The problem with perfect perception is that we’re always holding ourselves and others up to a flawless standard. Therefore, there is zero incentive to try anything new. To do so would lead to a risk that things won’t work out. An initiative might not get a positive ROI. You might fail. Everyone will laugh. You won’t get that promotion.
To act creatively means to move with speed and agility. It means releasing any expectation that an innovation initiative must success. An agile, MVP mindset is needed to get something to market as quickly as possible and test, learn, iterate.
Accountability: Measure smartly (and not just for the short-term)
The right metrics are critical to any marketing innovation initiative. We need to measure what matters.
It is critical here to separate innovation initiative metrics from the core marketing focus metrics that your organization might focus on. It is not the short-term ROI that matters here, instead success in an innovation initiative is what insight you gained from putting this into market.
What feedback did customers provide? How can you incorporate this feedback into future marketing initiatives or product development? What did the initiative teach you about the campaign, or the product, the organization, the industry?
For example, a few years ago, I teamed up with General Motors to launch the world’s first interactive billboard with facial detection cameras. A dynamic digital screen would update video content in real-time based on the audience make-up in front of the screen. These insights helped inform future dynamic creative strategies, both in digital and offline media.

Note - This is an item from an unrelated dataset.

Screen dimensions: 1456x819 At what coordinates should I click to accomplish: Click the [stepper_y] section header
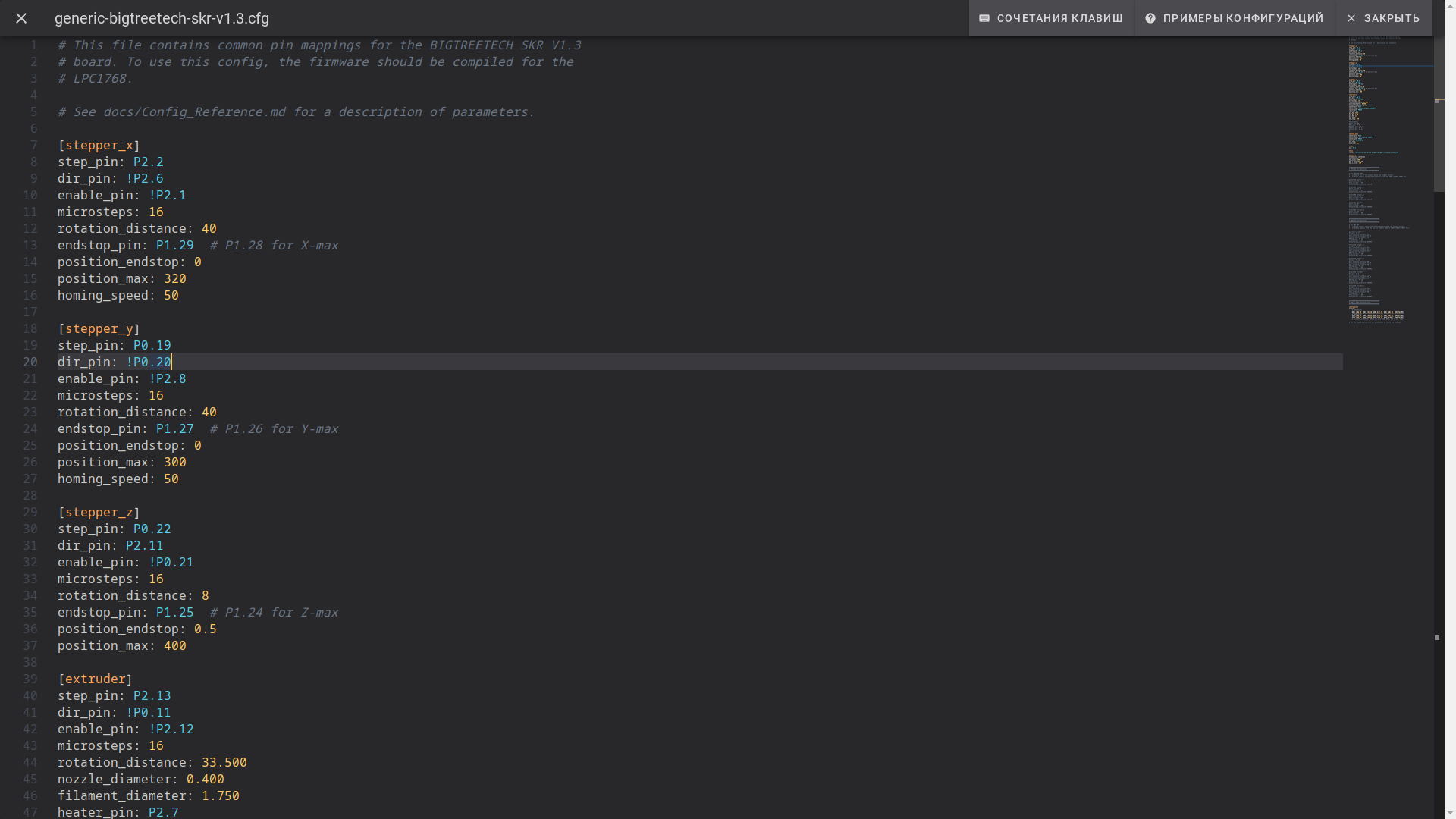pos(99,328)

Thinking different, acting agile and measuring smartly requires focus and strong leadership. It requires a culture of experimentation and imperfection, an environment where ideas can be sparked and implemented.
It requires the right internal and external partnerships to help get initiatives off the ground. And it requires a constant mindset of optimism – celebrating every win, every insight gained, and every action taken to progress your organization’s efforts forward.